Goal of the exercise: When you reach the line in the listing below that contains "1329x555 pixels.", begin returning lines exactly as written, and stop after the line that contains "Click the Bankroll column header in spin log". Return no other lines.

Records to process:
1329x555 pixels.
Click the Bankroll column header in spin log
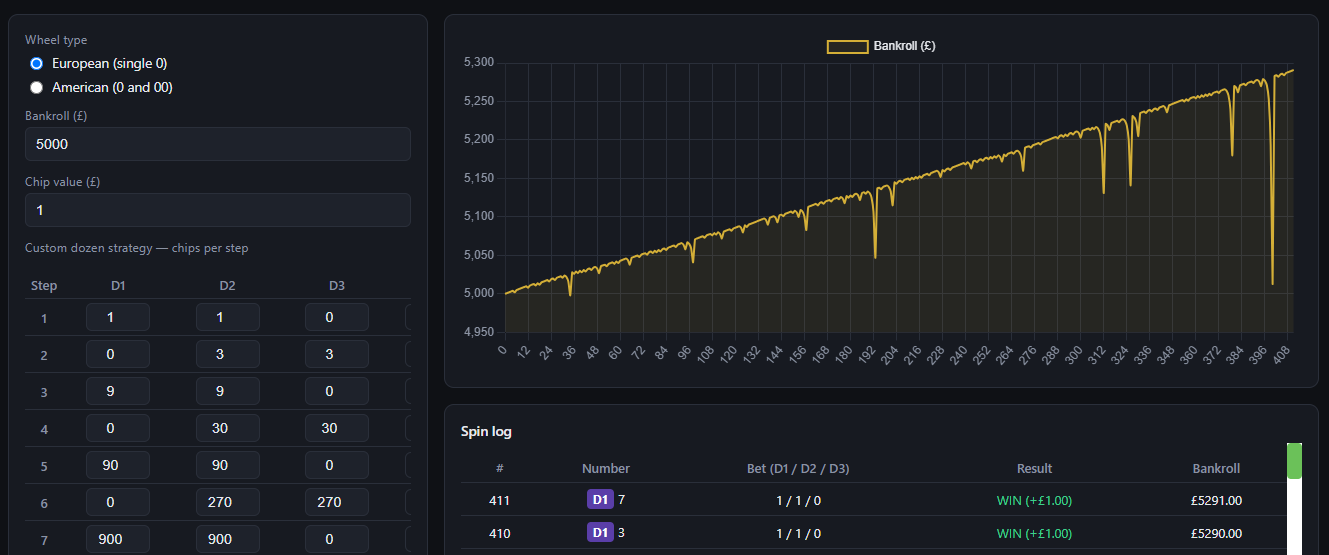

==

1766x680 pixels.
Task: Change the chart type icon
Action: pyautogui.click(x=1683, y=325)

...

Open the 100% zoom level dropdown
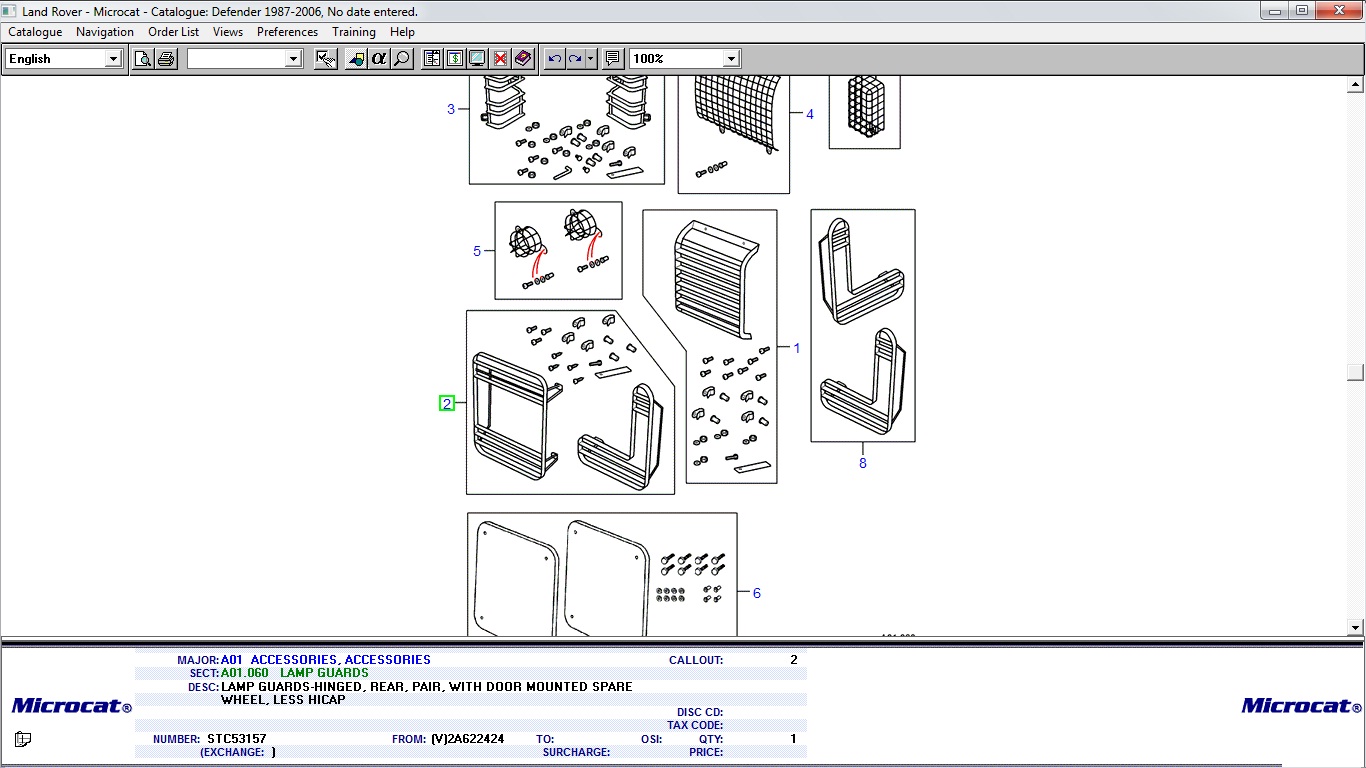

Exercise response:
1329x555 pixels.
Click the Bankroll column header in spin log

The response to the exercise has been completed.